[Stored items]
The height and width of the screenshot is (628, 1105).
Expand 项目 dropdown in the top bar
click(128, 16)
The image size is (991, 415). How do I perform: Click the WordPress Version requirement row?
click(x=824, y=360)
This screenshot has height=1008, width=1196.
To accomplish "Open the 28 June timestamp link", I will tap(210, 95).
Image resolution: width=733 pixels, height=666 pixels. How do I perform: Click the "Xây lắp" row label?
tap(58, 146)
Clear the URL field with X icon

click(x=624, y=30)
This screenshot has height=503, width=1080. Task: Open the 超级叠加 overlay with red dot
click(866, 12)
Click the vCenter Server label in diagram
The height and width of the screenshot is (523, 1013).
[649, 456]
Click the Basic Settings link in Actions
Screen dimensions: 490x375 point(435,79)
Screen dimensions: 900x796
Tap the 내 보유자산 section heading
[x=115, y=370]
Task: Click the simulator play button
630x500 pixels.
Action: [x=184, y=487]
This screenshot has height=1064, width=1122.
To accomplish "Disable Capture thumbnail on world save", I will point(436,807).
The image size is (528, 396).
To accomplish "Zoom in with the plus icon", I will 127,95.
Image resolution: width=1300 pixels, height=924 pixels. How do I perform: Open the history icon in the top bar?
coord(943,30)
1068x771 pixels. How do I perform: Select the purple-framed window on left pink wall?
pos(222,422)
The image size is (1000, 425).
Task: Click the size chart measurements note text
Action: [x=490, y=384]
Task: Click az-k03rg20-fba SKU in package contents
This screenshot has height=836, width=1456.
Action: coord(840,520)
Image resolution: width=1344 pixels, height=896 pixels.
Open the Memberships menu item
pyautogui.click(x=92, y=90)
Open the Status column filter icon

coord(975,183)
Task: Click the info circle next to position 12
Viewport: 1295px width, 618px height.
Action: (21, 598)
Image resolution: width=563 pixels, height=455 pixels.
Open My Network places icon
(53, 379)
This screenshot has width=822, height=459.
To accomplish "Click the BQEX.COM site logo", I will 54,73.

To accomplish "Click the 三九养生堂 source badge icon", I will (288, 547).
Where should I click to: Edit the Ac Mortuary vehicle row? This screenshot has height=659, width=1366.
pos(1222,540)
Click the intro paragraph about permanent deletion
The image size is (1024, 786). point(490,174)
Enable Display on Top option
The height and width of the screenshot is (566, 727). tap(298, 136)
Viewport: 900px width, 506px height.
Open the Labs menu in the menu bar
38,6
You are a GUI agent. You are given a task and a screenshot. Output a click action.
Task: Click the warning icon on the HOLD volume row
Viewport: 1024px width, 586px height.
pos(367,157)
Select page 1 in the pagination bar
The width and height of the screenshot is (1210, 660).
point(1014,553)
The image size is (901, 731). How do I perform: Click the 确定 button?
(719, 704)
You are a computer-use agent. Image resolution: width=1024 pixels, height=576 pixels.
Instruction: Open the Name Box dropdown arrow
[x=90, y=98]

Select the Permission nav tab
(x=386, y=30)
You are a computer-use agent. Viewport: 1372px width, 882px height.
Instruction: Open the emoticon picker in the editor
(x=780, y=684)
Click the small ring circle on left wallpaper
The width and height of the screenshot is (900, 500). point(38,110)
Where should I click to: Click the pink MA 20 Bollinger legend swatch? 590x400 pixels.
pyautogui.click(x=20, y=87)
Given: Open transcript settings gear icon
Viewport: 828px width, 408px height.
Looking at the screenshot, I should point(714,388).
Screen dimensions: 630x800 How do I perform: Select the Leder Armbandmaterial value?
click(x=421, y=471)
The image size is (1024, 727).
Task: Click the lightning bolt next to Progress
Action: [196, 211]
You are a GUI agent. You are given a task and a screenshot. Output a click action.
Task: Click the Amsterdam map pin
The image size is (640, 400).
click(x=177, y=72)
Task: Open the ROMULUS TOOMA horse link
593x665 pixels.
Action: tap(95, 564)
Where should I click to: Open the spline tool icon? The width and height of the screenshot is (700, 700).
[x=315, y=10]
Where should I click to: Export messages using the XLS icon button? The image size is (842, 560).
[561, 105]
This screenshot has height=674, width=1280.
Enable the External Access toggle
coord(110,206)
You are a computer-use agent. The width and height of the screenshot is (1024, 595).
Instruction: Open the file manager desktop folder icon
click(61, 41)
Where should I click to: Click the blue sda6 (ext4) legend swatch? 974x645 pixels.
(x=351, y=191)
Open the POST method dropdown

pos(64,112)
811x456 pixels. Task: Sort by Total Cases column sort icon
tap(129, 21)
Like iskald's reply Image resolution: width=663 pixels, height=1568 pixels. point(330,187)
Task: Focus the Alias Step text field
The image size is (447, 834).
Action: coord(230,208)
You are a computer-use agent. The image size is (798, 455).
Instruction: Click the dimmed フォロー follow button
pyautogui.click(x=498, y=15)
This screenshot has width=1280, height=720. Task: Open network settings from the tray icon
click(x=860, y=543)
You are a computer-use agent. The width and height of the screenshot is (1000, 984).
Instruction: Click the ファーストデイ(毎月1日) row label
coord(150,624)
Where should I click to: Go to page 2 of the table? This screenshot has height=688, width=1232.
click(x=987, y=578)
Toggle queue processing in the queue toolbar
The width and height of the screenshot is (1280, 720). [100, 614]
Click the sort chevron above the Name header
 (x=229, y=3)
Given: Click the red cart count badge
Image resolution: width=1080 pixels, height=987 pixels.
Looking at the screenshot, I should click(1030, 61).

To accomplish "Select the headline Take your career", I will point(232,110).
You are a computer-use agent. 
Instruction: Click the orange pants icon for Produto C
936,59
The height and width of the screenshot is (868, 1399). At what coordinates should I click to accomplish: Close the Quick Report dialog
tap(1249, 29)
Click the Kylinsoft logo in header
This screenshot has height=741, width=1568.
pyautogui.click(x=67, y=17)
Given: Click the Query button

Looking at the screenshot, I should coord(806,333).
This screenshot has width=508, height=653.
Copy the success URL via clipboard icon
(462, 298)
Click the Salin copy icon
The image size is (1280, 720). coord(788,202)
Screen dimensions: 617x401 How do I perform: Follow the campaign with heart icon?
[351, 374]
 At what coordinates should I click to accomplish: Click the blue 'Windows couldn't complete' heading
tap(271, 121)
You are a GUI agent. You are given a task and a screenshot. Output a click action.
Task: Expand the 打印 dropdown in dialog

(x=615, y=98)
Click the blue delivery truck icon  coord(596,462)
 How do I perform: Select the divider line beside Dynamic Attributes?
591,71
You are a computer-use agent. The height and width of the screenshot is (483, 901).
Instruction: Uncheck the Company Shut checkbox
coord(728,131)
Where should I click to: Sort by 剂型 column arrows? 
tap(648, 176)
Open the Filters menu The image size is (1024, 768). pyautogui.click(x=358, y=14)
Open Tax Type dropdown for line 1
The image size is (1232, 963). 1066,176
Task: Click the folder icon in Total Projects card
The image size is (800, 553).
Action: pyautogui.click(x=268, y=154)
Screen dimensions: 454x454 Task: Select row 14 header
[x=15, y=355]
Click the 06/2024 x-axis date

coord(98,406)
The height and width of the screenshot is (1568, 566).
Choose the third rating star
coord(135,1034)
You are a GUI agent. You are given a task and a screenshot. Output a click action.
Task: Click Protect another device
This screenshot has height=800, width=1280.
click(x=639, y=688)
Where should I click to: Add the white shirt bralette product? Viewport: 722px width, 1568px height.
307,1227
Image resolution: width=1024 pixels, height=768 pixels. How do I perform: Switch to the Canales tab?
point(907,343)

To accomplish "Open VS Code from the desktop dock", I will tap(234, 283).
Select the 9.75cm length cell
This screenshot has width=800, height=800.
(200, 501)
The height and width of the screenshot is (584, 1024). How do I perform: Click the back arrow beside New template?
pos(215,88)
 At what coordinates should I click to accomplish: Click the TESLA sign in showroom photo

_Assigned task_. If a line in the records above holds the string "computer", copy it out.

_Task answer_.
You are a computer-use agent. Image resolution: width=1024 pixels, height=576 pixels.
You are a computer-use agent. Viewport: 1372px width, 882px height.
You are a computer-use agent. The width and height of the screenshot is (1024, 595).
You are a computer-use agent. The image size is (798, 455).
You are a computer-use agent. The width and height of the screenshot is (1000, 984).
You are a computer-use agent. 
You are a computer-use agent. The height and width of the screenshot is (483, 901).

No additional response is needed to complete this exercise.